En Don Catrín de la Fachenda (1825), retoma la sátira social para denunciar el arribismo, el racismo y el esnobismo de las élites criollas. La voz del protagonista —un "catrín" arrogante y racista— sirve para exhibir, por contraste, la miseria moral de una clase dominante que desprecia al mestizo y se avergüenza de sus raíces.
Estas novelas comparten un esquema común: uso del humor, estructura episódica, narrador moralizante, crítica social y apelación al lector como sujeto reformable. En todas, la literatura no es sólo entretenimiento, sino una herramienta de transformación social.
El proyecto intelectual de Lizardi es indisociable del nacimiento del México moderno. Su obra busca construir una identidad nacional crítica, ilustrada y mestiza. A diferencia de los escritores criollos que idealizaban la herencia española, Lizardi denuncia el legado de opresión colonial. Al mismo tiempo, tampoco abraza sin reservas la modernidad europea: su discurso se basa en una adaptación racional de las ideas ilustradas al contexto americano, que incluya a indígenas, mestizos y clases populares.
Su defensa de la educación pública, del laicismo, de la libertad de prensa y del juicio racional lo convierten en uno de los padres intelectuales del liberalismo mexicano.

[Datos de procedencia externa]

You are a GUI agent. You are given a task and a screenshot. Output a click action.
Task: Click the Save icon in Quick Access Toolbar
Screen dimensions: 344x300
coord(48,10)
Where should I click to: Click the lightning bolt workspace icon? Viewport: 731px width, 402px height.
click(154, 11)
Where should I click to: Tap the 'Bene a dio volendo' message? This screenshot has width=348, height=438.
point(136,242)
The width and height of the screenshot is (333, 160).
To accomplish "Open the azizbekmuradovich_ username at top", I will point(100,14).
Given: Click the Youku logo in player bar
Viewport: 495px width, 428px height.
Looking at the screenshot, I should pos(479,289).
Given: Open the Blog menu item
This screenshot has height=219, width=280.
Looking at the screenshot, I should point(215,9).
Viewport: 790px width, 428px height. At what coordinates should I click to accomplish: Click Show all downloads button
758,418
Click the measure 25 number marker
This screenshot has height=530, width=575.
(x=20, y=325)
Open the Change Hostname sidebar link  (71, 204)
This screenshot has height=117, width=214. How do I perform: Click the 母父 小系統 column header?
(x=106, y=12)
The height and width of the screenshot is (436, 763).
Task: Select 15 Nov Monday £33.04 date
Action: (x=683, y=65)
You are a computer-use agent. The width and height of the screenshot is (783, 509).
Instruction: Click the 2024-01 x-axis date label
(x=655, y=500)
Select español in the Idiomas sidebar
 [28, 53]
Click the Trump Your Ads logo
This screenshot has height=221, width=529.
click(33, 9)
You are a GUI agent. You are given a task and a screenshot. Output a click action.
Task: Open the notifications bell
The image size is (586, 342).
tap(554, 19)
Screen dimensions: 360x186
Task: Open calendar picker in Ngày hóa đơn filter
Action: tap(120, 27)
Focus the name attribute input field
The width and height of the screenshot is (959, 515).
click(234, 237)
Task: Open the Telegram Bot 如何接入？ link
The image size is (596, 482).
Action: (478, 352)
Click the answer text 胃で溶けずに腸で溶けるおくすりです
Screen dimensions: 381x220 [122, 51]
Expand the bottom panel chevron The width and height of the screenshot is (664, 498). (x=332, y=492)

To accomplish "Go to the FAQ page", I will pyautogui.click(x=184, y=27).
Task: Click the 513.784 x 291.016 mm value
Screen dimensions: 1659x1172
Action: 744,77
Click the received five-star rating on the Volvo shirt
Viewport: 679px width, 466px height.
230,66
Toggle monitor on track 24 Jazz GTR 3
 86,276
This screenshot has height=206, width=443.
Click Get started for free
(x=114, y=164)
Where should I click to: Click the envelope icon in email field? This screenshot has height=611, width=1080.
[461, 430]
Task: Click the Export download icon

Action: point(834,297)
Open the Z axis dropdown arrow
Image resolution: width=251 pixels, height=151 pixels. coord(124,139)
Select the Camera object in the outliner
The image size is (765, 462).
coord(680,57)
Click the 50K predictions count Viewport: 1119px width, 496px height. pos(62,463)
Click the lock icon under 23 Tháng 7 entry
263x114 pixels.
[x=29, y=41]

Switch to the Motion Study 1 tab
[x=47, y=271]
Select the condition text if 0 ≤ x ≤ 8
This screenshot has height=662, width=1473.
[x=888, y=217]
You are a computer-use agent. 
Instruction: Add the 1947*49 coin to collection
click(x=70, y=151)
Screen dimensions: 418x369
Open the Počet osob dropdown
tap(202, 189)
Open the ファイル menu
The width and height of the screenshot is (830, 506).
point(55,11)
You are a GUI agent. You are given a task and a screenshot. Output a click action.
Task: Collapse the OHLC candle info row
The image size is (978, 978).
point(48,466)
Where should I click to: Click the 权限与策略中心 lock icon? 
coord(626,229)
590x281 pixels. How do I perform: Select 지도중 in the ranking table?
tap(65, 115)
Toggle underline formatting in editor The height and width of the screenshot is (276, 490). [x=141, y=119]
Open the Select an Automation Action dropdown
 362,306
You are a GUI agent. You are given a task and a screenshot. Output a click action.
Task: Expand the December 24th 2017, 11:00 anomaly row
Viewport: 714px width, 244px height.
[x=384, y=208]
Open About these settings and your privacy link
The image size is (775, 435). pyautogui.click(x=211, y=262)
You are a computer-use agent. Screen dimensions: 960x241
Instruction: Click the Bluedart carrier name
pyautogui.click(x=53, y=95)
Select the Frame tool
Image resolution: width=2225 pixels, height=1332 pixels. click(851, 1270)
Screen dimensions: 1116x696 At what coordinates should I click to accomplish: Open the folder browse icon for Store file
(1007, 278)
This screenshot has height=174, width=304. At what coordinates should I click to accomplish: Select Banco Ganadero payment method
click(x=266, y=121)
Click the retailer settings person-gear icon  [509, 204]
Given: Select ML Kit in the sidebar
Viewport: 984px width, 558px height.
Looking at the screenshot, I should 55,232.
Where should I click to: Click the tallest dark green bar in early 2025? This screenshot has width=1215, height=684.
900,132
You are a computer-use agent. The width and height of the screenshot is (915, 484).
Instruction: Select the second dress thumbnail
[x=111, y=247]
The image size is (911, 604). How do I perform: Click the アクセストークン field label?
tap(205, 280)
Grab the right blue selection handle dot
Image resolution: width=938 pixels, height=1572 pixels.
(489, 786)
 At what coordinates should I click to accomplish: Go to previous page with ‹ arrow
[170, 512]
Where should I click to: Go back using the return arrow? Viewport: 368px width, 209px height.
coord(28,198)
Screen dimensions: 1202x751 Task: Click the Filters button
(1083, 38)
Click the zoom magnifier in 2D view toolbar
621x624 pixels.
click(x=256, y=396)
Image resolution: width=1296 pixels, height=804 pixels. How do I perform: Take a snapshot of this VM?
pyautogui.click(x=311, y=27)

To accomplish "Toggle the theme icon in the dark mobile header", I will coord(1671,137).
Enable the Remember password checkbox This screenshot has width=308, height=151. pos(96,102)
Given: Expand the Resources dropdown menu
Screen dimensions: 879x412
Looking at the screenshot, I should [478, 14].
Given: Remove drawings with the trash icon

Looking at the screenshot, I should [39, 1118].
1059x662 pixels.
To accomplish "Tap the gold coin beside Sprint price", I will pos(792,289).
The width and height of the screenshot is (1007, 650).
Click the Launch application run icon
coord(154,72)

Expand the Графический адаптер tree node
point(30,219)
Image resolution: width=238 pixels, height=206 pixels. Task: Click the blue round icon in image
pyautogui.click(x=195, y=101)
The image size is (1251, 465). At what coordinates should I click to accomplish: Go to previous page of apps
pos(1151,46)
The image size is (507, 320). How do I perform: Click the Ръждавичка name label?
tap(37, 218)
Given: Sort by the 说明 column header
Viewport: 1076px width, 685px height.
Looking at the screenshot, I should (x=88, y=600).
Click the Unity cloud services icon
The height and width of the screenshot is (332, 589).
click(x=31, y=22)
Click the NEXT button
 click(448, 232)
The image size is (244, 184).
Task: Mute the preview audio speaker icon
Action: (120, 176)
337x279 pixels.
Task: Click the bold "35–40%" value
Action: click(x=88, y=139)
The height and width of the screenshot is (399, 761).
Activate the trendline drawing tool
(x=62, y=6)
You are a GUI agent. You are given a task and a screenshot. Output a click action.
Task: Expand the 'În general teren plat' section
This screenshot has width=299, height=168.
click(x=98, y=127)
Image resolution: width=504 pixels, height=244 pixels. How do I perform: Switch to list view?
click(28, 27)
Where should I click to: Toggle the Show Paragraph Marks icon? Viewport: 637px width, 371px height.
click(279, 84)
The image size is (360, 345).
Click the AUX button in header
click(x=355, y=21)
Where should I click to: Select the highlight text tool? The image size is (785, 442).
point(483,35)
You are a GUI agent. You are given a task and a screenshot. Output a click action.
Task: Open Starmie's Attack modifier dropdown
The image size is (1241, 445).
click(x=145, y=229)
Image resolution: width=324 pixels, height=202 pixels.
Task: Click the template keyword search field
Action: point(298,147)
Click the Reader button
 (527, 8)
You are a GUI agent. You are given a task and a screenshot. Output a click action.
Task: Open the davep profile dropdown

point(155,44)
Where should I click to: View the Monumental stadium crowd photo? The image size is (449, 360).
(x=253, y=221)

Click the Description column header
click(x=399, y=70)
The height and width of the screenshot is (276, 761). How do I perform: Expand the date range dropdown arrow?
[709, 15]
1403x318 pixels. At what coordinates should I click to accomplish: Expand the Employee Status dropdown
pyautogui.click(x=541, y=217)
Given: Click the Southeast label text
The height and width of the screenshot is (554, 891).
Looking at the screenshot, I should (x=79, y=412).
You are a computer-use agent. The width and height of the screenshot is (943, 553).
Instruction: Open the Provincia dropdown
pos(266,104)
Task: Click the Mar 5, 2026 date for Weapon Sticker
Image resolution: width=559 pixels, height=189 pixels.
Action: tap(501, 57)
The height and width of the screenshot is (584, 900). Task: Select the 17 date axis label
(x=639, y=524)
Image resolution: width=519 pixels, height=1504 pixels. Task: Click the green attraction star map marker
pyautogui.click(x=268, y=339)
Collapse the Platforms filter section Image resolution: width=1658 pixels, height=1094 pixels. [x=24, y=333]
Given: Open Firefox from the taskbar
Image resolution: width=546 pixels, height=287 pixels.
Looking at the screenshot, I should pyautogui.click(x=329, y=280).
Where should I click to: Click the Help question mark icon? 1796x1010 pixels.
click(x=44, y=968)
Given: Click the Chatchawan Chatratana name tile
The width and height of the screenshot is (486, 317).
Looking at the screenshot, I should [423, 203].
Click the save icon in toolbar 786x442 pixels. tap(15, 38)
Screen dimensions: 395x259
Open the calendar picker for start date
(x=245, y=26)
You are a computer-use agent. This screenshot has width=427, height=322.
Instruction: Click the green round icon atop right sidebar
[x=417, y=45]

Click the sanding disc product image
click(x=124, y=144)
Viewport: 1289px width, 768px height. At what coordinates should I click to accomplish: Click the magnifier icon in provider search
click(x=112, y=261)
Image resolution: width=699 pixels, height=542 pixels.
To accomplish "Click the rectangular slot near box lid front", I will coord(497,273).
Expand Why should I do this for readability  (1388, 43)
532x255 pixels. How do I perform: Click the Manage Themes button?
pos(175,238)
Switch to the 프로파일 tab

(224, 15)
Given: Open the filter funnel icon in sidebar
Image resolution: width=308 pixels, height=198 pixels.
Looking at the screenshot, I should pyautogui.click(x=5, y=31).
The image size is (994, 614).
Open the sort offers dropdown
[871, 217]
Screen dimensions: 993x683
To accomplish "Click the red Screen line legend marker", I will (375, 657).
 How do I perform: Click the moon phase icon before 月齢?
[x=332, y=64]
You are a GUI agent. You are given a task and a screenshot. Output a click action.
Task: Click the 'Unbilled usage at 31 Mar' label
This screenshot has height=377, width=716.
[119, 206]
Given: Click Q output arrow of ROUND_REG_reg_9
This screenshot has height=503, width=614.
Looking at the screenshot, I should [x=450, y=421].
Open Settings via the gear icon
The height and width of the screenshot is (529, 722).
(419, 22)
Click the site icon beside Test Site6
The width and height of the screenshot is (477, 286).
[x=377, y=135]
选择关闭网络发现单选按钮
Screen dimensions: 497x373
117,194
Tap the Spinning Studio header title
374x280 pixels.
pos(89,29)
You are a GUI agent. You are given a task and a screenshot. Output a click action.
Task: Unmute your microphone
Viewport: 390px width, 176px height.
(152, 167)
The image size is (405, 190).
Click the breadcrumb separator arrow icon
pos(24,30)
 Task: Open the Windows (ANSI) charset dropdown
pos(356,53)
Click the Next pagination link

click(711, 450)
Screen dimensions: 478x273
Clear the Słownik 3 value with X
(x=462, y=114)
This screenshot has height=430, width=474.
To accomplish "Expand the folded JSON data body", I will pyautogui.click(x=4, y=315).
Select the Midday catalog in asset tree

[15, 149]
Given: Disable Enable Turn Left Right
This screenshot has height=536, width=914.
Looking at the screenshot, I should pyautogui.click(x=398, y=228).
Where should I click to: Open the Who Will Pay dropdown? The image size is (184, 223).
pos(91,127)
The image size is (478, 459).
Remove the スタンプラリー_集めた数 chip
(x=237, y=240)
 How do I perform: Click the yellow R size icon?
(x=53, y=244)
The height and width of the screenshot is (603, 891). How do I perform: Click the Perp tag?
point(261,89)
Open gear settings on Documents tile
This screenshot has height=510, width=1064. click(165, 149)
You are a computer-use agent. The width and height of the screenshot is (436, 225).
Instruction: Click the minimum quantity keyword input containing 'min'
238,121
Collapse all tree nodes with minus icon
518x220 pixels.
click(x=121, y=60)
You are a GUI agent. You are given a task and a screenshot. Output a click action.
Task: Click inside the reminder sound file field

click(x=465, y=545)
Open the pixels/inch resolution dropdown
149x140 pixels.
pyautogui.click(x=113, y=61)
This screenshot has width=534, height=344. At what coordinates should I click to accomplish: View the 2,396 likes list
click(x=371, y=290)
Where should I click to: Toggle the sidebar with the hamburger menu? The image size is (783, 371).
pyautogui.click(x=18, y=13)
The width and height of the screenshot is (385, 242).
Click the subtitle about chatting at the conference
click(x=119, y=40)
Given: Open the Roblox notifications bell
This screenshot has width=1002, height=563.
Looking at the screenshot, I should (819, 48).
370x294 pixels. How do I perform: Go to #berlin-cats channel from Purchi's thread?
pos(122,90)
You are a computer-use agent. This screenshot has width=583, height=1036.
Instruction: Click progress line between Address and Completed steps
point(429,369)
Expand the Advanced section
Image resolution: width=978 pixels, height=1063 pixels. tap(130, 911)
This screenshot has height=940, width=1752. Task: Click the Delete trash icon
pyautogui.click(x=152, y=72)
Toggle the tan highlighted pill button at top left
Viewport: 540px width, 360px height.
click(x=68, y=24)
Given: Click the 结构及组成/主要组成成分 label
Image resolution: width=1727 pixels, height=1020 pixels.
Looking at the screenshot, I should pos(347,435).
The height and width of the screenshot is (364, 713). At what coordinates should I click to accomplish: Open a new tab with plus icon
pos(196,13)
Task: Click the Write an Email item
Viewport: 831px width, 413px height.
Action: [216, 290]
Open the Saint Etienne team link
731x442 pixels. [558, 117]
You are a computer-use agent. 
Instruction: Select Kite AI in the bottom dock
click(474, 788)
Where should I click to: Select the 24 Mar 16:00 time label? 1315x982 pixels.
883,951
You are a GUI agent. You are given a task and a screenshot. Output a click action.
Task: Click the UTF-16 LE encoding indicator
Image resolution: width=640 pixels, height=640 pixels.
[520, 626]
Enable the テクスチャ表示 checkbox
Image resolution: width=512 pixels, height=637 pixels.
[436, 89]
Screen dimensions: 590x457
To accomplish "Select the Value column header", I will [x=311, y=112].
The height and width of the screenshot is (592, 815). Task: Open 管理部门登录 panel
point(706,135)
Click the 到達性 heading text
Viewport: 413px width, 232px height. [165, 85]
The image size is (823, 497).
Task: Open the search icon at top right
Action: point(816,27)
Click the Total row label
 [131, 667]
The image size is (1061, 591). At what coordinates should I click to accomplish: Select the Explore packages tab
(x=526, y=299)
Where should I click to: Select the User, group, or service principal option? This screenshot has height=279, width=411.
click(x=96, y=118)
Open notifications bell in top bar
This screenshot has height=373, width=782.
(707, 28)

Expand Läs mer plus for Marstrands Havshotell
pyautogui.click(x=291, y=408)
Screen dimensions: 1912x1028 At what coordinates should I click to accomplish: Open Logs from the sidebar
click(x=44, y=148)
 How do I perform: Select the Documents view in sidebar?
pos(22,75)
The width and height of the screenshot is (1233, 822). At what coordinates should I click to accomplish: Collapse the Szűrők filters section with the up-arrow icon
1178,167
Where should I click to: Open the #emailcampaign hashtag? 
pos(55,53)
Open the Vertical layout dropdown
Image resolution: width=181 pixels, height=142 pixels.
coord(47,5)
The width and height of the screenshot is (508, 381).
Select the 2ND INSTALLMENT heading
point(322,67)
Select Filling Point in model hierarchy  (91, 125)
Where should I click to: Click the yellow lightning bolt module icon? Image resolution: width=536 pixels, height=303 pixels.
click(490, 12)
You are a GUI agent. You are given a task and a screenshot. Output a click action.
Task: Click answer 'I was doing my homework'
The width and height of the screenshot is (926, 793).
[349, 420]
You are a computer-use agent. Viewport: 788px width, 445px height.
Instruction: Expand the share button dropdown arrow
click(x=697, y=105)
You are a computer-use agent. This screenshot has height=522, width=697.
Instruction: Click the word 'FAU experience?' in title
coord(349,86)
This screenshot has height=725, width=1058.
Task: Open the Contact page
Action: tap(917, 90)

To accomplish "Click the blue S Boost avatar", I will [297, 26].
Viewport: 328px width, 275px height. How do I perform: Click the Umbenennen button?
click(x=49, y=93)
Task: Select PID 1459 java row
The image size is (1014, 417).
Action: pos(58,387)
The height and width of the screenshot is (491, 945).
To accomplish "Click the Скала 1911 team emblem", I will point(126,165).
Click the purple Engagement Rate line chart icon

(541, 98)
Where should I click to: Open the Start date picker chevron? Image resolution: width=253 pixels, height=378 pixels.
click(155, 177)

Es, en muchos sentidos, el precursor de figuras como Valentín Gómez Farías, Benito Juárez o Ignacio Ramírez.
José Joaquín Fernández de Lizardi representa una de las figuras más singulares del pensamiento y la literatura en la América hispana del siglo XIX. En su pluma confluyen la ironía del moralista, el ímpetu del reformista y la imaginación del novelista. Su obra es testimonio y acción: registra los males de su tiempo y propone caminos de emancipación. Como El Pensador Mexicano, su apuesta por la razón, la justicia y la palabra libre sigue resonando como un acto fundacional en la historia intelectual de México. Lizardi no sólo anticipa el futuro: lo escribe.